Page:
☆ ☆ ☆ ☆ ☆ ☆ ☆
AM572x-testbench-MPEG4-enc-writebandwidth.png
AM572x-testbench-MPEG4-enc-writebandwidth.png


In the chart above, it can be seen that when using hardware acceleration, less memory bandwidth consumption by memory writings is obtained. The average difference is 1832.7 MB/s for sequential writes and 499.9 MB/s for aleatory writes.


H264 video decode

In this section you will find a comparison of H264 video decode GStreamer pipelines performance results between hardware accelerated and only software implementation. The hardware accelerated implementation uses gst-plugins-ducati (ducatih264dec element), and on the other side, the only software implementation uses the gst-plugins-libav (avdec_h264 element). The test pipelines only differ in H264 decode GStreamer element, using in one case the hardware accelerated, and in the other case using the non hardware accelerated implementation.
☆ ☆ ☆ ☆ ☆ ☆ ☆
Data segment:
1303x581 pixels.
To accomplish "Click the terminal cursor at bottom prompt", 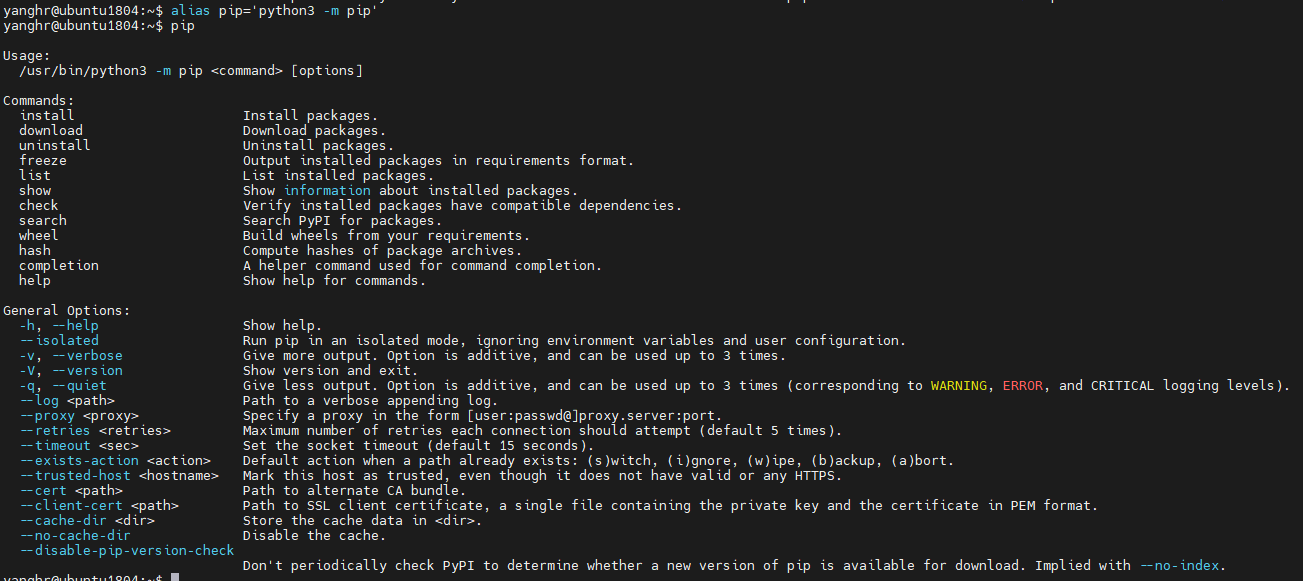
☆ ☆ ☆ ☆ ☆ ☆ ☆
Tasks:
1. Answer these questions from the GStreamer benchmark text:
(a) What is the average difference reported for sequential writes?
(b) Which element does the hardware accelerated H264 decode implementation use?
(c) Which plugin package supplies the software-only H264 decode element?
2. Continue the GStreamer benchmark text from the point where it stops.
The data above comes from a separate source and is unrelated to the GStreamer benchmark text.

Task responses:
1.
(a) 1832.7 MB/s
(b) ducatih264dec
(c) gst-plugins-libav

2.
CPU load % per core

Test pipeline (ducatih264dec):

GST_TRACER_PLUGINS="cpuusage" gst-launch-1.0 filesrc location=/am5728-gst-tests/video-samples/TearOfSteel-Short-1920x800-H264.mov ! qtdemux name=demux demux.video_0 ! queue ! h264parse ! ducatih264dec ! fakesink sync=true -e

Test pipeline (avdec_h264):

GST_TRACER_PLUGINS="cpuusage" gst-launch-1.0 filesrc location=/am5728-gst-tests/video-samples/TearOfSteel-Short-1920x800-H264.mov ! qtdemux name=demux demux.video_0 ! queue ! h264parse ! avdec_h264 ! fakesink sync=true -e

Obtained Results:

AM572x-testbench-H264-dec-cpuload.png
AM572x-testbench-H264-dec-cpuload.png


In the chart above, is clearly shown that when using hardware acceleration, a substantial reduction in CPU workload is achieved. The average difference between CPU_0_accel and CPU_0_unaccel is 49.2% less load for CPU_0_accel. The average difference between CPU_1_accel and CPU_1_unaccel is 39% less load for CPU_1_accel.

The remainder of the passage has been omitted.